Action item: Go through the entries below and copy every line that holds the word "button".

[Information Boundary: Start]

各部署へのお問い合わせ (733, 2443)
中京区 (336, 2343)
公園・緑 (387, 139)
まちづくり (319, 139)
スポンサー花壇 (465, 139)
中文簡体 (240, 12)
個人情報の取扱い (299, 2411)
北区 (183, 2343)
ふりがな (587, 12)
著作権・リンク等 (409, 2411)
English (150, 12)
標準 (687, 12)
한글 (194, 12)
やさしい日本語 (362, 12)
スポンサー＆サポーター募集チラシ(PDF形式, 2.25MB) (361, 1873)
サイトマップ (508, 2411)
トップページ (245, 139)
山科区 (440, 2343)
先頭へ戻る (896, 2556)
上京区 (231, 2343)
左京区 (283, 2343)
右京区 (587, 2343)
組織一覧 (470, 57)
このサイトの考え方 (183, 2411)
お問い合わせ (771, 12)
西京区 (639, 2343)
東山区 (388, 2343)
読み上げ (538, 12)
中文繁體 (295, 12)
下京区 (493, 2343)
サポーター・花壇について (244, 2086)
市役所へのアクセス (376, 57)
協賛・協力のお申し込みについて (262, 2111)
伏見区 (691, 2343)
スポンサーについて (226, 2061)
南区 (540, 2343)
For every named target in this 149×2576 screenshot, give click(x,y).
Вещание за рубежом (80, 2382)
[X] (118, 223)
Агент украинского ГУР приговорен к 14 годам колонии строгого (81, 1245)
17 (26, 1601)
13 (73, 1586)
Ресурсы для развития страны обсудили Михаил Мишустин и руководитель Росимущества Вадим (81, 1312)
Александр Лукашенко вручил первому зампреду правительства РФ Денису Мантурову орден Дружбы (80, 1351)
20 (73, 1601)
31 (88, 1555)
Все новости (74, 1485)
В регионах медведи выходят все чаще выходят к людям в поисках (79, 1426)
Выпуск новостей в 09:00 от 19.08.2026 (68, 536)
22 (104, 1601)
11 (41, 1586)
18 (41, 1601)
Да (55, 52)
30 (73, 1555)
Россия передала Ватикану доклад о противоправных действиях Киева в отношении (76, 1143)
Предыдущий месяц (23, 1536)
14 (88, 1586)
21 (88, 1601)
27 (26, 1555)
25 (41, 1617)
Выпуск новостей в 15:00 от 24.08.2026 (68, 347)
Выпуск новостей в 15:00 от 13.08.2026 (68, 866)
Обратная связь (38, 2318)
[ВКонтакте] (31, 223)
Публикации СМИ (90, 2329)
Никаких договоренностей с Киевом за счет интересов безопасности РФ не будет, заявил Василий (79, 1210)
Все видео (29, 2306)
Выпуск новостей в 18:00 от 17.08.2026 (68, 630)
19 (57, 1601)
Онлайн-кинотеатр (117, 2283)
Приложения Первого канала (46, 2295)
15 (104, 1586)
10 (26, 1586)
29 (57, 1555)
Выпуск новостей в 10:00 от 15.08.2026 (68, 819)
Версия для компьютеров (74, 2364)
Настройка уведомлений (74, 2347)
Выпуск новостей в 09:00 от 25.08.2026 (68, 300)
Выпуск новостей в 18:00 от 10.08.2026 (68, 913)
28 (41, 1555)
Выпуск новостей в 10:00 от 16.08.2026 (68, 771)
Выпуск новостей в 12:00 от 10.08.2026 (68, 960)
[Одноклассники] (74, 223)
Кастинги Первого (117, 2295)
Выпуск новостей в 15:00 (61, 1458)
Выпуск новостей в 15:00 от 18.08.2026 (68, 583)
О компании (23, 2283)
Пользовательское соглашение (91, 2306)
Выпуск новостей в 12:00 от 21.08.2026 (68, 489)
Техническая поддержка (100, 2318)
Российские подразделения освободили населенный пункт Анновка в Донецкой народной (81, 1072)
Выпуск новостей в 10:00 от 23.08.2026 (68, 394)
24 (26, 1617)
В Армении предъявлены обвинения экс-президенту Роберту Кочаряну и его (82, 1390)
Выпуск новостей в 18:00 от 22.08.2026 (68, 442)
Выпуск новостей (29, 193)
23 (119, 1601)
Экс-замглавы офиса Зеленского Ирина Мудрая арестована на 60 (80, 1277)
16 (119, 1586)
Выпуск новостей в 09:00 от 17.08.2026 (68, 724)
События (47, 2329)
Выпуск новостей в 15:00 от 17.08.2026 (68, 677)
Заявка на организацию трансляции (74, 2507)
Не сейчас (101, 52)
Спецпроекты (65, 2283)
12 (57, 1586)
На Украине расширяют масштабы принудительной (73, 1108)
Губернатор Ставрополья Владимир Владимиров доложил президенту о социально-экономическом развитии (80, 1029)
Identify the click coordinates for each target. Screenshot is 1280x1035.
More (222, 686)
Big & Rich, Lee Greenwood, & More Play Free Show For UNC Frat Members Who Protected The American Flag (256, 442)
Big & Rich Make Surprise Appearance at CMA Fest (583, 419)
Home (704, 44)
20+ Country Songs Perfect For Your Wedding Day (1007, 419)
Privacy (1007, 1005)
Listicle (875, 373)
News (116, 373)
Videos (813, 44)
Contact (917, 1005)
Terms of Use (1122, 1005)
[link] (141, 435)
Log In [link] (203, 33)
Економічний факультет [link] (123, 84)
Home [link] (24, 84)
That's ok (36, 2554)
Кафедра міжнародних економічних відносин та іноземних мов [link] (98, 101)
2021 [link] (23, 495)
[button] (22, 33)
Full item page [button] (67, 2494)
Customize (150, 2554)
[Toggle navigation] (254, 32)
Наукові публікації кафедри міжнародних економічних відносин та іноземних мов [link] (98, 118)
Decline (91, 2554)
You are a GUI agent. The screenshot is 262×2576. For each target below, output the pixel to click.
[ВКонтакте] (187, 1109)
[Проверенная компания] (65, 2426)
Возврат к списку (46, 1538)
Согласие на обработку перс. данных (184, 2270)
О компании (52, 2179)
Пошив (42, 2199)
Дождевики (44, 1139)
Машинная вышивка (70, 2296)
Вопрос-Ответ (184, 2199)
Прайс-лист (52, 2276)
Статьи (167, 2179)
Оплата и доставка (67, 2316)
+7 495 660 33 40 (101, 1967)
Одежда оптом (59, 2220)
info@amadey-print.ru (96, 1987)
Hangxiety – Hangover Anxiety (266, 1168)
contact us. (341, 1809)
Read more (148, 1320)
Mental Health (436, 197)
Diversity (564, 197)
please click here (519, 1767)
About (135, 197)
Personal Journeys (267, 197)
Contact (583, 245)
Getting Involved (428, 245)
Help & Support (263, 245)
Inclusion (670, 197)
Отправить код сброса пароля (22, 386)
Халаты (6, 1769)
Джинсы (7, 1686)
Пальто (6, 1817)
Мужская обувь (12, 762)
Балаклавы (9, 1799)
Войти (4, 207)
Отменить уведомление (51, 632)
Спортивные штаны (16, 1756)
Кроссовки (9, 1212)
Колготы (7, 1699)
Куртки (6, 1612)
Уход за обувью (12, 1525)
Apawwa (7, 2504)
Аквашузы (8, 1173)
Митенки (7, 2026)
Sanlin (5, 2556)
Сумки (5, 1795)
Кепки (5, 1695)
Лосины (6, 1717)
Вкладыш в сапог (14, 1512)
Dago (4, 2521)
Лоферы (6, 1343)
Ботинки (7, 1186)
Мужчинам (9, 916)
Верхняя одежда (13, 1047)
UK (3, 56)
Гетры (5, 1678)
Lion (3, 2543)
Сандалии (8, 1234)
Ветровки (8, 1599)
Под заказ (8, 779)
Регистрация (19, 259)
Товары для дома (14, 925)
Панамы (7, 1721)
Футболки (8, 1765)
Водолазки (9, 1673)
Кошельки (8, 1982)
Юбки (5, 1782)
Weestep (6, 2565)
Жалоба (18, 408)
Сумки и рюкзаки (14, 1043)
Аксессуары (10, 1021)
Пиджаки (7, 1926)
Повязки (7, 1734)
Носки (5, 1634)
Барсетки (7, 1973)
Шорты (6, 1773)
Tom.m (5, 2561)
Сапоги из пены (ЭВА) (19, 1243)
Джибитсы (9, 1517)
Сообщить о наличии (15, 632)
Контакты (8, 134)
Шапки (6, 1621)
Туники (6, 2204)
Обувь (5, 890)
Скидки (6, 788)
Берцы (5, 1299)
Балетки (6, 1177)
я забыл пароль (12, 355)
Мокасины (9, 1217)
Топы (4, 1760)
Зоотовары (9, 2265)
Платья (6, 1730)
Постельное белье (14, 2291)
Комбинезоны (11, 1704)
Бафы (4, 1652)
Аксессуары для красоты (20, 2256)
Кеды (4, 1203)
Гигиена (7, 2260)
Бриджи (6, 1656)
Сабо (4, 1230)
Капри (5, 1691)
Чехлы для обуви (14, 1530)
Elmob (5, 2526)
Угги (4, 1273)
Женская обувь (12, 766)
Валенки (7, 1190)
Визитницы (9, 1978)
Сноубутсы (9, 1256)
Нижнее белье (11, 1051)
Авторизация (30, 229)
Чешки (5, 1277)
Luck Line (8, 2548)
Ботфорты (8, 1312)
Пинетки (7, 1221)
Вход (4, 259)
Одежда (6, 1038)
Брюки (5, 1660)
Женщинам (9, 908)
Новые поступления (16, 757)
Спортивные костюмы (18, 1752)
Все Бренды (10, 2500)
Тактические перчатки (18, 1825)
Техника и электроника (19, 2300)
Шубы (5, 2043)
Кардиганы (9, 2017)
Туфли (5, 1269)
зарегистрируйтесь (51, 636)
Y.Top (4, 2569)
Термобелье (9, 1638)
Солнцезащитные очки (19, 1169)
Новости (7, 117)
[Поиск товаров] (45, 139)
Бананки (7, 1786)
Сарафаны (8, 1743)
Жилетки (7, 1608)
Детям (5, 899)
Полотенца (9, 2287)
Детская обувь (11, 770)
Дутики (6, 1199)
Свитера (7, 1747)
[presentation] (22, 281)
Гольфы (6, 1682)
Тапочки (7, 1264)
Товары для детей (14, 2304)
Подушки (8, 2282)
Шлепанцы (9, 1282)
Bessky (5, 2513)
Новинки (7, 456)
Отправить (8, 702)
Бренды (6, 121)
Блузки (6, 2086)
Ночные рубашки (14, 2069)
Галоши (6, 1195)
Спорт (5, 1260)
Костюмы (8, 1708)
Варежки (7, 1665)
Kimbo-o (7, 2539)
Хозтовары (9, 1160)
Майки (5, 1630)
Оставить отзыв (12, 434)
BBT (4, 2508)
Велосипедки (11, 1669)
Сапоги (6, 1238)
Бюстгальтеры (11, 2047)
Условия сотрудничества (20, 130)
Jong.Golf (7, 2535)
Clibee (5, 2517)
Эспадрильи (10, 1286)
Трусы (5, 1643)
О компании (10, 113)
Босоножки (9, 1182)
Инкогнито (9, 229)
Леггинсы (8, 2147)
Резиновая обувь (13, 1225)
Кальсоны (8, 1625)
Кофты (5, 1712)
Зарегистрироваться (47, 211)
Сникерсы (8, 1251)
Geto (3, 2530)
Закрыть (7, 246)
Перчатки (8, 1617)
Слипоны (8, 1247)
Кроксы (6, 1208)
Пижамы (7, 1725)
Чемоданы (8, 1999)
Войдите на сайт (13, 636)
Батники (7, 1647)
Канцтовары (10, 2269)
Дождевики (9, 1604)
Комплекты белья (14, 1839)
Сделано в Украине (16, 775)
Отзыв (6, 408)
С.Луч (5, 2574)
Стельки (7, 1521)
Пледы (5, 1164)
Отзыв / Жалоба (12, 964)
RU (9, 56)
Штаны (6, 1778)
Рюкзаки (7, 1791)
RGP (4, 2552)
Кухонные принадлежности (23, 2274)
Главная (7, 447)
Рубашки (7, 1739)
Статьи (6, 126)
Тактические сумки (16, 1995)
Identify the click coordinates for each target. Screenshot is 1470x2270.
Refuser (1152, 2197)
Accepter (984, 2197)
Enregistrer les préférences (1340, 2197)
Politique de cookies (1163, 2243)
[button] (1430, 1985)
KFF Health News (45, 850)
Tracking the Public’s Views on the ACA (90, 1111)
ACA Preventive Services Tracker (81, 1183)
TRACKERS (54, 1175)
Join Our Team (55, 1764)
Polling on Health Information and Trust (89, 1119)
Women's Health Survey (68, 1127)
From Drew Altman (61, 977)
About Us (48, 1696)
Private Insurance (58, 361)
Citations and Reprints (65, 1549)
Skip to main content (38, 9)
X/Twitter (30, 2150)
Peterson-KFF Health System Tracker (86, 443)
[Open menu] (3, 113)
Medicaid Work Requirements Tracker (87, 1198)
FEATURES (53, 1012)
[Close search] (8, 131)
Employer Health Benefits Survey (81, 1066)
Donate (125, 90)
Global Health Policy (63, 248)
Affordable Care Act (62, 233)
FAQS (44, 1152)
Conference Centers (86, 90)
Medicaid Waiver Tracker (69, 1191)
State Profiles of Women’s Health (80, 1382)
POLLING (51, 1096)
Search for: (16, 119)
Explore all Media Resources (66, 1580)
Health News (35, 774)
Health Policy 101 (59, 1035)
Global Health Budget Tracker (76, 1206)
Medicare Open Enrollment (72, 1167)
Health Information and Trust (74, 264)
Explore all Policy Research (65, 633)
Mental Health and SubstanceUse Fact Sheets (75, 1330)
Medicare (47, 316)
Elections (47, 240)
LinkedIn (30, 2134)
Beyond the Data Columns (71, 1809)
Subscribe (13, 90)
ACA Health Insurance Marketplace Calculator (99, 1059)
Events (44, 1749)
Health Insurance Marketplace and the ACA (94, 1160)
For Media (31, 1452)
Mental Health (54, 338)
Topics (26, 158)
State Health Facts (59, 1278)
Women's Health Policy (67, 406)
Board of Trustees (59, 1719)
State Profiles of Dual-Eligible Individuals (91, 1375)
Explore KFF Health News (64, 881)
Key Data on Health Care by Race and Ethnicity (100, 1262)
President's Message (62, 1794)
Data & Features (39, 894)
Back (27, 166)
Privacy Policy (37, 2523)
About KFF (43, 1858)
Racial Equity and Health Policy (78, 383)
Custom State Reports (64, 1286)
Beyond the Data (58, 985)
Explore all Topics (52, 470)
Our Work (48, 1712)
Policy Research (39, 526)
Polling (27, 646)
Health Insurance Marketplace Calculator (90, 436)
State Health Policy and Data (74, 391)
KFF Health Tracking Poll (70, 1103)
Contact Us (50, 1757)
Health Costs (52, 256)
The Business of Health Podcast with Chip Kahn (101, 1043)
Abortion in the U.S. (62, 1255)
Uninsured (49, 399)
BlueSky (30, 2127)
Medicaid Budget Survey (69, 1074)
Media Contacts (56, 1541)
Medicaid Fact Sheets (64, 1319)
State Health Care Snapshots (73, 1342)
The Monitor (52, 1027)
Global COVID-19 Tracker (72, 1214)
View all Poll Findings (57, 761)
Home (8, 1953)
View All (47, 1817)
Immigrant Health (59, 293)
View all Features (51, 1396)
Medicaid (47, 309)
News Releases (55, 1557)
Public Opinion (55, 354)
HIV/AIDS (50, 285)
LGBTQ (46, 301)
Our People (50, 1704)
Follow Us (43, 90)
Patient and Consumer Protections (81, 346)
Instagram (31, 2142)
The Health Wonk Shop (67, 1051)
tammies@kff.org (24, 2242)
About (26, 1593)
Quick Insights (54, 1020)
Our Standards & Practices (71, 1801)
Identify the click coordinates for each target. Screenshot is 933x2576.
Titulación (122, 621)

[Information Boundary: End]

Result for this task:
[button] (22, 33)
Full item page [button] (67, 2494)
[button] (1430, 1985)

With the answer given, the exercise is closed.